EXERCISE BRIEF:
Give every line of the entries below as a JSON list of strings, one string per line, with blank lines omitted. Leave the pictures out.

· · ·

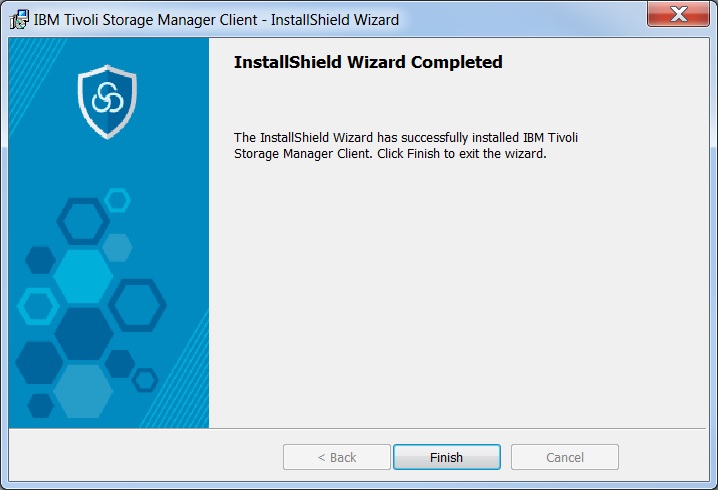Click the empty grey area below the message
Viewport: 718px width, 490px height.
coord(458,293)
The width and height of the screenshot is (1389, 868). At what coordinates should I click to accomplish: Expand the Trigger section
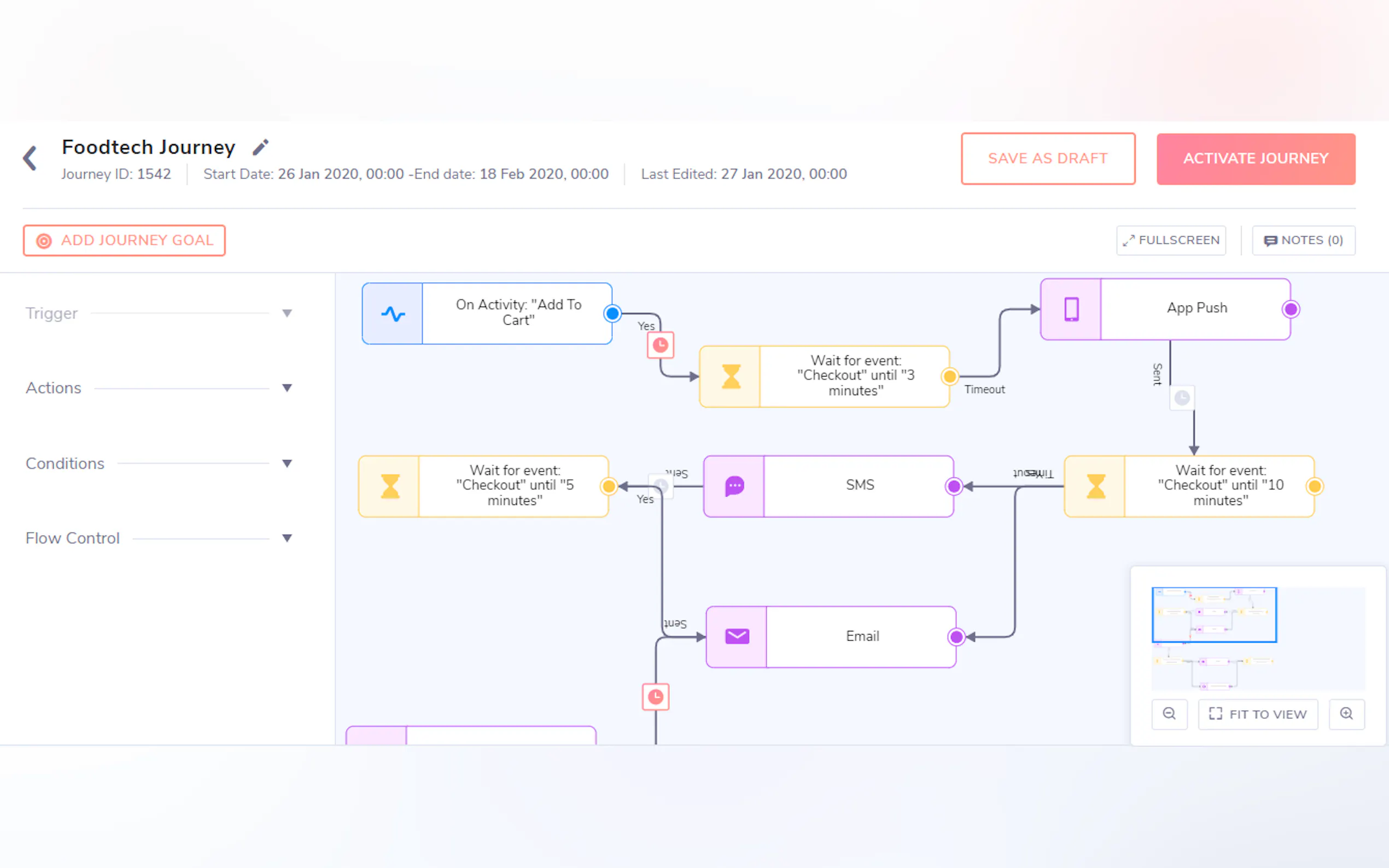pos(287,313)
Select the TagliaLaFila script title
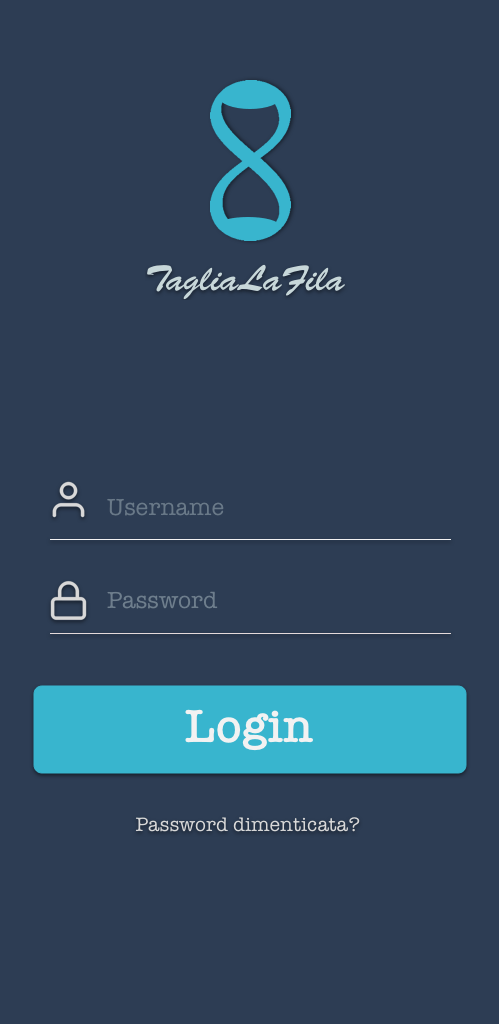 [x=245, y=281]
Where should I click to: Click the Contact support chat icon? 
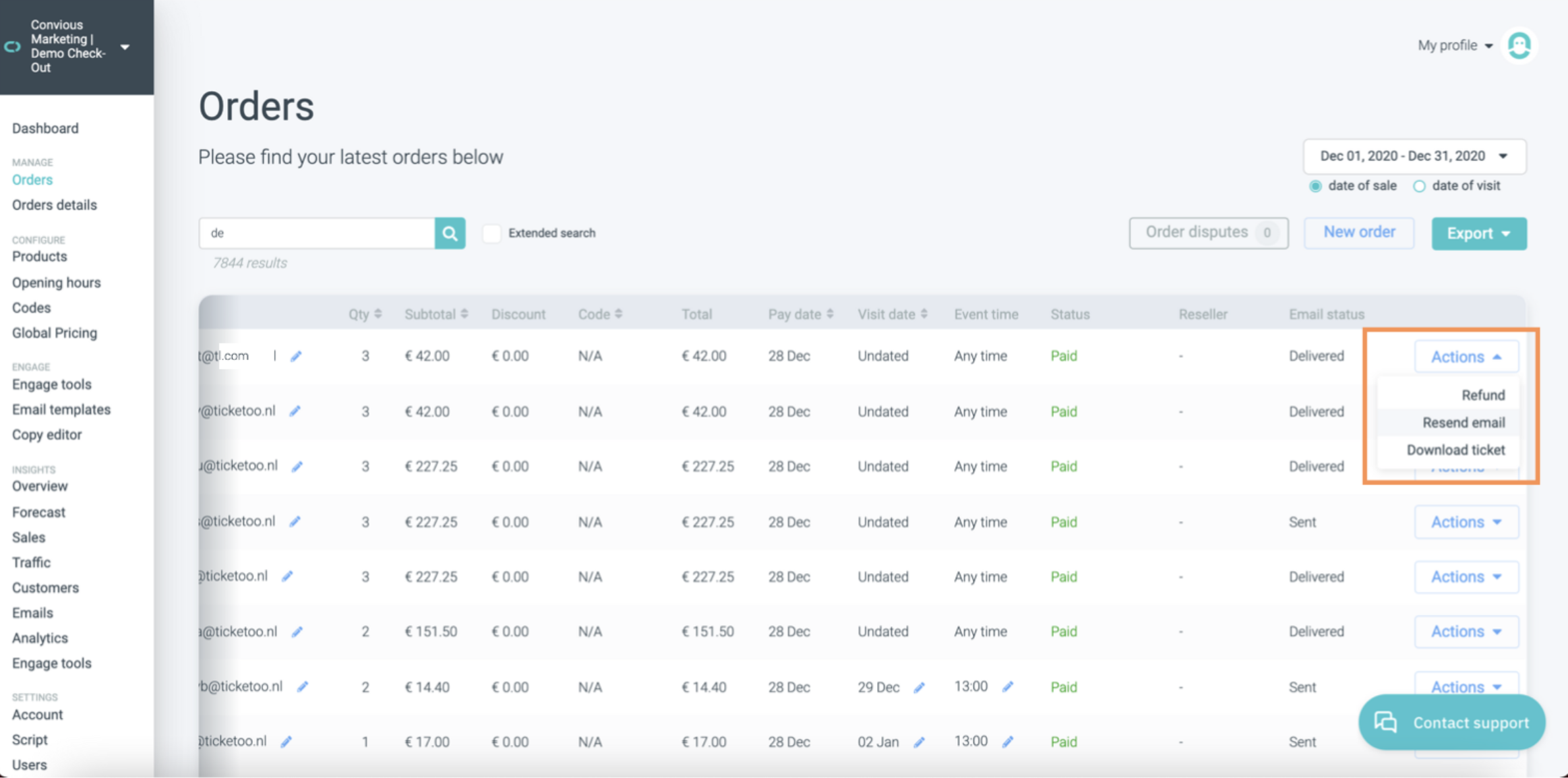tap(1386, 722)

· · ·

SOLUTION:
[
  "Click the empty grey area below the message",
  "Viewport: 718px width, 490px height.",
  "coord(458,293)",
  "The width and height of the screenshot is (1389, 868). At what coordinates should I click to accomplish: Expand the Trigger section",
  "pos(287,313)",
  "Select the TagliaLaFila script title",
  " [x=245, y=281]",
  "Where should I click to: Click the Contact support chat icon? ",
  "tap(1386, 722)"
]